--- PROBLEM TO SOLVE ---
Only the lines from the one containing "Where should I click to: Expand" through the end of the entries should be repeated, exactly as they appear, first and last included.

** RECORDS follows **

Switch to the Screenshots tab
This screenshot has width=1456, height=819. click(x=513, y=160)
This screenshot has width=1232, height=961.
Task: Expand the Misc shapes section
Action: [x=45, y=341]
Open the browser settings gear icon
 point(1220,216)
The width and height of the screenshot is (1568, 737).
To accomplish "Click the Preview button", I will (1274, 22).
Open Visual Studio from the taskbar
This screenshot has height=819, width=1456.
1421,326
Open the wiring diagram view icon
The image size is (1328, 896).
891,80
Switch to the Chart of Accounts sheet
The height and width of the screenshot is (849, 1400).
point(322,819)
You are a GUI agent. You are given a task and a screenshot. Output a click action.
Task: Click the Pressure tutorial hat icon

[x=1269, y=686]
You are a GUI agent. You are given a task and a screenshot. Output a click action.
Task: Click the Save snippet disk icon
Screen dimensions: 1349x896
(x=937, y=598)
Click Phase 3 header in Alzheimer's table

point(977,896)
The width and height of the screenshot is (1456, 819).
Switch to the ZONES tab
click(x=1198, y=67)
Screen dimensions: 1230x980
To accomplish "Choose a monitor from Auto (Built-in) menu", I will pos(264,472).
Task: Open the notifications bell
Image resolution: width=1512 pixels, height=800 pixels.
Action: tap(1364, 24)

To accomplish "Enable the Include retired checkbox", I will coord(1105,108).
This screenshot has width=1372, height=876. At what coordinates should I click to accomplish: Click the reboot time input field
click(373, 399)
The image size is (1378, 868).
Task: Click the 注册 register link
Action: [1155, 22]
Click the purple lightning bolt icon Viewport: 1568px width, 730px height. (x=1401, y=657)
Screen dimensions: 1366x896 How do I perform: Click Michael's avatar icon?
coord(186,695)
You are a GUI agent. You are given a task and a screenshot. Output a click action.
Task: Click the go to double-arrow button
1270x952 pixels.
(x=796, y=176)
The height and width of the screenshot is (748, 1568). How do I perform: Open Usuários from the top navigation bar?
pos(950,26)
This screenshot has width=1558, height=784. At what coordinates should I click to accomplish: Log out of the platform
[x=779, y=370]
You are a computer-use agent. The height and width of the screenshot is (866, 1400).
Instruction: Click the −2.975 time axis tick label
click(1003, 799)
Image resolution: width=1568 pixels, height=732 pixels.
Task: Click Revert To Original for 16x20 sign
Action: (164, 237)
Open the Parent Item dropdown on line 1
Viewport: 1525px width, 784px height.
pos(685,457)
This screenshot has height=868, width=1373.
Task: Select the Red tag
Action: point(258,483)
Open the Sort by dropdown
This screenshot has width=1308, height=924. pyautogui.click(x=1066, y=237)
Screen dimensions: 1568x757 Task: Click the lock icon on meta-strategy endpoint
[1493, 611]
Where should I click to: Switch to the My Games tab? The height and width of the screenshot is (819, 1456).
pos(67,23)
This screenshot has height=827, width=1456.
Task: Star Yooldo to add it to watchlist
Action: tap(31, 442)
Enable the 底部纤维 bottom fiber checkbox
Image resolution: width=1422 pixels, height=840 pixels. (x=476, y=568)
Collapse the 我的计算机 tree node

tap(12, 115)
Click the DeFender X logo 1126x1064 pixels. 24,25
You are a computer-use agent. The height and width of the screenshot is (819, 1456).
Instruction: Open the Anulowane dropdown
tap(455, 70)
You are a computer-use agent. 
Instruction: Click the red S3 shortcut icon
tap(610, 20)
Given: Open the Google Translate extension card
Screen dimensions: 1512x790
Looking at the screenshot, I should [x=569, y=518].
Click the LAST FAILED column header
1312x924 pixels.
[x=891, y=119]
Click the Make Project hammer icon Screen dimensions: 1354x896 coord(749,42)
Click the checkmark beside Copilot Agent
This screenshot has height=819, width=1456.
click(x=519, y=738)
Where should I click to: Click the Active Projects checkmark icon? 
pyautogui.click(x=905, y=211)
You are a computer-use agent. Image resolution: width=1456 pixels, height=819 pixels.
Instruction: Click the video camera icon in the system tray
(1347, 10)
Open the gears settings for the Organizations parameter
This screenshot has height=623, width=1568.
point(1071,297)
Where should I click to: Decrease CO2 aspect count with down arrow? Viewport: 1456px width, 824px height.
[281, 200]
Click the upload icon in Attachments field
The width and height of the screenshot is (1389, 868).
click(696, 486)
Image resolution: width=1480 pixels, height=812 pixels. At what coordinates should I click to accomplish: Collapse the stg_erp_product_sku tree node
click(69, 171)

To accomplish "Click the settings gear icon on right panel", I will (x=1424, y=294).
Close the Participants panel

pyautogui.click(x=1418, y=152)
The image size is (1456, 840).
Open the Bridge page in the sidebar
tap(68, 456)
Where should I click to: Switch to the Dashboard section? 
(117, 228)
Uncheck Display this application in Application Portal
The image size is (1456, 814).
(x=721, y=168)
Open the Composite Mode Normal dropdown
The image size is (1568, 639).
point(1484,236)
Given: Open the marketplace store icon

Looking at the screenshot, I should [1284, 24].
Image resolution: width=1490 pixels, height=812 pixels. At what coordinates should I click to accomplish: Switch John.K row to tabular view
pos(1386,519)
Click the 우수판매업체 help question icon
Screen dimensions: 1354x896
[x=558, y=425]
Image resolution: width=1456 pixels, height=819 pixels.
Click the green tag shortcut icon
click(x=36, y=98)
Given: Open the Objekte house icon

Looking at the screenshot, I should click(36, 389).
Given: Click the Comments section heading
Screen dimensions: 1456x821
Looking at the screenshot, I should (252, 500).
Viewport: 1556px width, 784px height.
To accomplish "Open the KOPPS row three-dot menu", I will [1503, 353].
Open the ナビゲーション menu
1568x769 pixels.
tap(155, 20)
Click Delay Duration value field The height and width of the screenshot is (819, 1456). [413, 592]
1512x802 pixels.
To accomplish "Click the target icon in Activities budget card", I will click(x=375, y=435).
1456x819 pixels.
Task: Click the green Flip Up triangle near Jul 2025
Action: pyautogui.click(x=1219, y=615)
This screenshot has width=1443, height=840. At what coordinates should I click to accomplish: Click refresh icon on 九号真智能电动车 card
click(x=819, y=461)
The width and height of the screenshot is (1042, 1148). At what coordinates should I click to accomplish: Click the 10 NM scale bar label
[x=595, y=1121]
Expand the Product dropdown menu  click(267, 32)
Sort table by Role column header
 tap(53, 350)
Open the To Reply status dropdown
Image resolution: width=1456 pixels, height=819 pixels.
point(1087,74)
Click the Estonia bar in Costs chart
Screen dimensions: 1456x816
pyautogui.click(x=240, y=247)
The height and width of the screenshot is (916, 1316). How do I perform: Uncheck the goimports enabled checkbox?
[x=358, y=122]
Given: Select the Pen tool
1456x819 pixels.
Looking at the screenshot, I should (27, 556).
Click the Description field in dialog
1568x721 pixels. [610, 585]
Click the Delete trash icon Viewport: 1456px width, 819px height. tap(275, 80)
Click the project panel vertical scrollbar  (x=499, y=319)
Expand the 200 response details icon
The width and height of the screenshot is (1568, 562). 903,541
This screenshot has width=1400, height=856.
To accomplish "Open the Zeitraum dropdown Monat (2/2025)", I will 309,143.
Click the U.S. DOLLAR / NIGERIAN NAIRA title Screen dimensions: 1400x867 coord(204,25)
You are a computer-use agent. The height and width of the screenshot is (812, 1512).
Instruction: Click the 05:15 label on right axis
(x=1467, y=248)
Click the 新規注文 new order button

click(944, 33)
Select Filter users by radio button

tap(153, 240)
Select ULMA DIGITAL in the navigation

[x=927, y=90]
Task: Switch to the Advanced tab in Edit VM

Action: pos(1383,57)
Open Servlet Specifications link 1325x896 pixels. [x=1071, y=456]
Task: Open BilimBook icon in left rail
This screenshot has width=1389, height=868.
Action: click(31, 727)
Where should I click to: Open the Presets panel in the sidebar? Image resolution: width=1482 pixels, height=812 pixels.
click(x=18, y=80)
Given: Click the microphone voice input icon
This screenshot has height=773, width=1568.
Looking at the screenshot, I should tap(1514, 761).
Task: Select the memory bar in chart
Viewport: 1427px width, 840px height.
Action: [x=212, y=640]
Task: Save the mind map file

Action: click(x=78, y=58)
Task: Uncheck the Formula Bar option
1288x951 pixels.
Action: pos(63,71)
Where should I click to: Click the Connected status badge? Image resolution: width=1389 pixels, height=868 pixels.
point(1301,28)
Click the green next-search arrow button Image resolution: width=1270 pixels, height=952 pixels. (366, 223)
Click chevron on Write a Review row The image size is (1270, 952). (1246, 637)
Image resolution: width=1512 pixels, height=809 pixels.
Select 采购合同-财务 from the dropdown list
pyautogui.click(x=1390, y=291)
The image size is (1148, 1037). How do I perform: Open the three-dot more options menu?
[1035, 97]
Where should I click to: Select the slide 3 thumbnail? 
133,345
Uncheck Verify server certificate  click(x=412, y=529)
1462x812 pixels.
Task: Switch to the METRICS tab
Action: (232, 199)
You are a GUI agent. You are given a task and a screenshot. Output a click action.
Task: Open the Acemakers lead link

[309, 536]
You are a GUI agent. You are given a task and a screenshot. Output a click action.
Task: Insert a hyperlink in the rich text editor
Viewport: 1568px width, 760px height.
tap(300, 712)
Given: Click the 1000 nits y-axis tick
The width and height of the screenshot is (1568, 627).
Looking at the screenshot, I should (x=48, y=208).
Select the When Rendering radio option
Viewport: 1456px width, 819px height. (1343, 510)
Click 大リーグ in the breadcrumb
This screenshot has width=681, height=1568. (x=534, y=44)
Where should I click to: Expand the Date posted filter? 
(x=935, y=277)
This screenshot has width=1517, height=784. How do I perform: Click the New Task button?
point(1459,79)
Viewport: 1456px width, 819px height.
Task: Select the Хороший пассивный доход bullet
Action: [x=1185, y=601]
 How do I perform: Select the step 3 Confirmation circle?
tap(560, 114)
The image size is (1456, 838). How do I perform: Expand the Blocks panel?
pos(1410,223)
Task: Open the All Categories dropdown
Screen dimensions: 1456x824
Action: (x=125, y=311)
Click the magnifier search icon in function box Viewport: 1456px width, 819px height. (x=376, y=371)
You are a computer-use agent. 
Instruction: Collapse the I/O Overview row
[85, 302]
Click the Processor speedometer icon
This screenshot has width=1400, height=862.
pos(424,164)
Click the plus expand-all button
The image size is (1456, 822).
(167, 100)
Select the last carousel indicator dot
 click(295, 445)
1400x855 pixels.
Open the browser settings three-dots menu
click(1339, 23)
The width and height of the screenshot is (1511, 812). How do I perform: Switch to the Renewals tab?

** End of RECORDS **

--- OUTPUT OF THE TASK ---
Where should I click to: Expand the Date posted filter? 
(x=935, y=277)
This screenshot has width=1517, height=784. How do I perform: Click the New Task button?
point(1459,79)
Viewport: 1456px width, 819px height.
Task: Select the Хороший пассивный доход bullet
Action: [x=1185, y=601]
 How do I perform: Select the step 3 Confirmation circle?
tap(560, 114)
The image size is (1456, 838). How do I perform: Expand the Blocks panel?
pos(1410,223)
Task: Open the All Categories dropdown
Screen dimensions: 1456x824
Action: (x=125, y=311)
Click the magnifier search icon in function box Viewport: 1456px width, 819px height. (x=376, y=371)
You are a computer-use agent. 
Instruction: Collapse the I/O Overview row
[85, 302]
Click the Processor speedometer icon
This screenshot has width=1400, height=862.
pos(424,164)
Click the plus expand-all button
The image size is (1456, 822).
(167, 100)
Select the last carousel indicator dot
 click(295, 445)
1400x855 pixels.
Open the browser settings three-dots menu
click(1339, 23)
The width and height of the screenshot is (1511, 812). How do I perform: Switch to the Renewals tab?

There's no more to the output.